I'm keen to do a choco stout but yeah hearing from you would certainly help!


----------



## peas_and_corn (26/3/06)

BRAD T said:


> I have a tucan Coopers Stout that I did in June,
> 
> 2 x Coopers Stout Cans
> Mini Mash of the following
> ...



that's a lot of malt/extract/sugar! how big was the batch?


----------



## Jet01 (8/6/19)

Yesterday I bought another fermenter as I want some stout for a camping trip next month. 
Any ideas on what alcohol content to expect with this:
Coopers stout kit
ESB #25 stout booster 
I’ll bottle it with the coopers carbo drops to keep it simple


----------



## TheBigD (22/6/19)

Jet01 said:


> Yesterday I bought another fermenter as I want some stout for a camping trip next month.
> Any ideas on what alcohol content to expect with this:
> Coopers stout kit
> ESB #25 stout booster
> I’ll bottle it with the coopers carbo drops to keep it simple



I was at ESBrewing Kirrawee yesterday and picked up a can of coopers Irish stout but instead of the brew booster I picked up a couple of 1kg packets of LDM instead as its the first time I've brewed the Irish stout I wanted to see how it stands alone. Ive had great results with the original stout though, good luck hope it turns out a cracker.


----------



## Jet01 (22/6/19)

Ended up back there today. Going to put a toucan on next stout/dark ale 500g brown sugar. I hear that tastes pretty good. 
First stout is ready for the bottle.


----------



## dkilleen (23/6/19)

Jet01 said:


> Ended up back there today. Going to put a toucan on next stout/dark ale 500g brown sugar. I hear that tastes pretty good.
> First stout is ready for the bottle.


I brew a coopers Irish regularly and just add a can of coopers dark malt.. and sometimes boil up about 15 g of target hops and throw that in at the start.. gives it a bit more of Guinness bitterness ... works for me! I’ve even tried adding treacle but it just seemed to raise the gravity without changing the taste. I bottle into 750ml tallies with less sugar (1drop per bottle instead of recommended 2)than normal to keep the head to normal levels when pouring


----------



## Paddy Melon (23/6/19)

Hey Jet01, I added an additional 1.5 cups of coopers enhancer #3. and the ABV was at 4.3 before bottling. hope that helps


----------



## Jet01 (23/6/19)

Hey guys. I bottled the Kit stout today. 
But after a fair bit of reading over the last few days i’ve realised that i’ve stuffed the OG reading which came out as 1120. Clearly its wrong. FG was 1014. 
As mentioned before i kept it simple and used only put the stout kit, one bag of ESB stout booster and the coopers yeast in. Pitched at 22deg, fermented at 18->16 over the last 2 weeks. 15days in wort. 
Any ideas what the OG would be roughly for a standard brew like that. 

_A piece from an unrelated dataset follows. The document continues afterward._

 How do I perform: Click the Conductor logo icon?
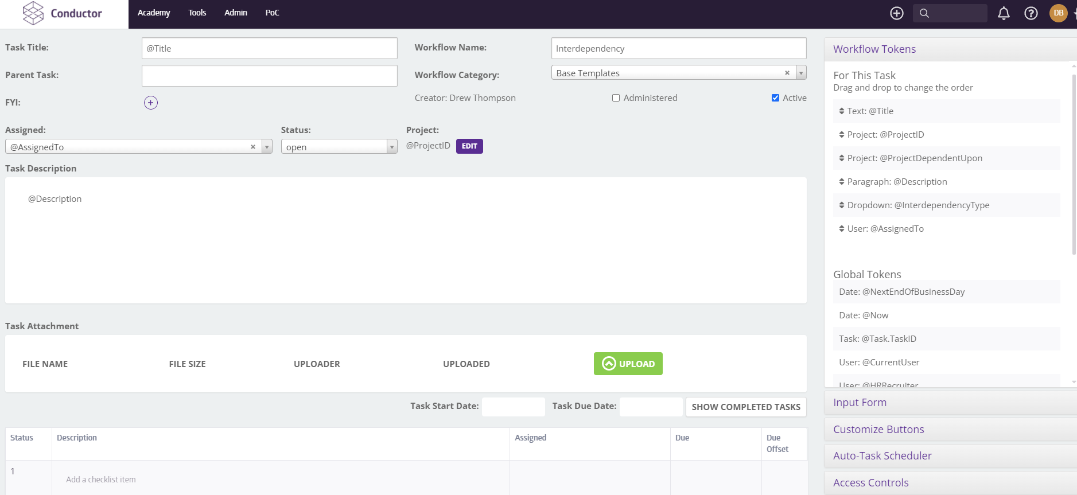click(x=33, y=13)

When I did the standard lager kit that came with the DIY gear, the OG was 1035ish, but I’d never used a hydrometer before and didn’t realise I was supposed to make sure there was no bubbles in the tube and take the reading from the top of the meniscus. So i’m guessing that reading was out too. 

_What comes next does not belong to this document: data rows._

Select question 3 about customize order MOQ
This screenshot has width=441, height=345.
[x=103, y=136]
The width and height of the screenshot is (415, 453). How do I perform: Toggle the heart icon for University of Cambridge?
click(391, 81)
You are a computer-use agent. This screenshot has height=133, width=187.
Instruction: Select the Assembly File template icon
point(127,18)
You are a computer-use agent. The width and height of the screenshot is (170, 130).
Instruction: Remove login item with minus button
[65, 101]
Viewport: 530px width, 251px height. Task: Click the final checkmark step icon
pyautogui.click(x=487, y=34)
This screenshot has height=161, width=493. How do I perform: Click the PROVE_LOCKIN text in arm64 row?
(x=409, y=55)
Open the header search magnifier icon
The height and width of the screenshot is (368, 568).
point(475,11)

Would love a ball park if you’ve gone the simple K&K route yourself previously. I’m thinking maybe about 4% then up to 4.5% in the bottle after a couple of weeks? 

I’m typing this as i’m tasting the bottom of the barrell longneck.... it’s cloudy and bitter. I don’t mind it at all. Can’t wait to pop a bottle in 3 weeks on the beach with the boys. 
This is the first time I’ve used glass bottles. Here’s hoping my cleaning process was up to scratch.


----------



## peterlonz (24/6/19)

Unless you have dedicated yourself to reading hydrometers accurately I'd suggest just stop using them. You can pretty easily assess the ABV of a brew when you know the total fermentables, sure it's not accurate but who cares, your aim is to produce a good quality ale/stout/whatever. Also normally an ABV of around 4.5 is satisfactory from the viewpoint of taste optimisation. Anything significantly above that presents another problem, you will keep falling over, or perhaps off to sleep, & your mates won't be able to drive home - ask SHMBO about that concept.


----------



## Jet01 (29/6/19)

peterlonz said:


> Unless you have dedicated yourself to reading hydrometers accurately I'd suggest just stop using them. You can pretty easily assess the ABV of a brew when you know the total fermentables, sure it's not accurate but who cares, your aim is to produce a good quality ale/stout/whatever. Also normally an ABV of around 4.5 is satisfactory from the viewpoint of taste optimisation. Anything significantly above that presents another problem, you will keep falling over, or perhaps off to sleep, & your mates won't be able to drive home - ask SHMBO about that concept.



4.5 is nice, but after drinking a few coopers best extra stouts, and a few at the local speak easy recently. I’d like to be able to have a similar beer at home. 6% in a longneck seems to be a bit of sweet spot for me when I just want to have one bottle on a Friday or Saturday while watching the footy. 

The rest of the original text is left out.